Data Science

SydneyF · ‎06-20-2019

Sometimes, you need to synthesize fake data.

You may not have the time or resources to acquire the data right away but need something to ask as a placeholder, you may not be able to use data for testing or demos due to privacy concerns, or you may want data that looks a specific way to prove a point.

I’m not encouraging using synthetic data for creating models to put into production or pitching something to your boss with fake data, because that is pointless and generally a bad idea. What I am saying is that sometimes when you need to run a demo, test functionality of a tool or script, or run a training session, you might need too-good-to-be-true-fakey-fake data.

And that’s where this blog post comes in. This post is 50% instructional, 50% confessional. Hopefully, I can start sleeping well again once I get this out in the open (kidding).

Recently, I was working on developing training content for an Inspire course. The course was Pre-Predictive: Fundamentals of Data Investigation, something close to my heart, and a class where the training data matters.

I wanted to use a cool animal shelter data set published by the Austin Animal Shelter, everything was going pretty well…

http://www.austintexas.gov/department/aac

… except there aren’t many continuous variables in this data set. This is a problem when you want to teach people how to use tools like Association Analysis or Scatter Plot.

Here is the real-life story on how I created fake variables with an existing dataset. I hope you understand that the need justified the means and that you learn something along the way.

The (Real) Dataset

The Austin Animal Shelter data is comprised of two published datasets; intakes and outcomes. You can relate the intake and outcome datasets with the variable animal_id (in combination with some datetime logic because there are repeat offenders in the data, where the same sneaky puppy repeatedly breaks out of their yard and spends a few hours at the shelter before their human is able to find them again).

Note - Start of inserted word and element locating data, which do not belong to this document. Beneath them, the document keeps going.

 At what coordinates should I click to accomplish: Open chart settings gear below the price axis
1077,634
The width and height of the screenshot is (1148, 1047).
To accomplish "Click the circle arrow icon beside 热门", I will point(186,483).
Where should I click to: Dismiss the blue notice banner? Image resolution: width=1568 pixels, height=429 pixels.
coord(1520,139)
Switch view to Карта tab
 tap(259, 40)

The variables of note in the intake dataset are found_location, intake_type, intake_condition, animal_ type, sex_upon_intake, breed, and color. The variables of note in the outcome dataset are outcome_type, outcome_subtype, sex_upon_outcome, animal_dateofbirth, and age_upon_outcome.

You can engineer continuous features like age upon intake and time at the shelter with the date data, but we still should have more continuous variables for data investigation purposes.

Again, this is a fabulous dataset all on its own. There are a plethora of interesting insights that can be derived from just this. But in the context of training for data investigation, where you want to get students exposed to a variety of data investigation methods, this just isn’t going to cut it. There are no continuous variables in this dataset, which is an entire category of variables that people should know how to explore and asses.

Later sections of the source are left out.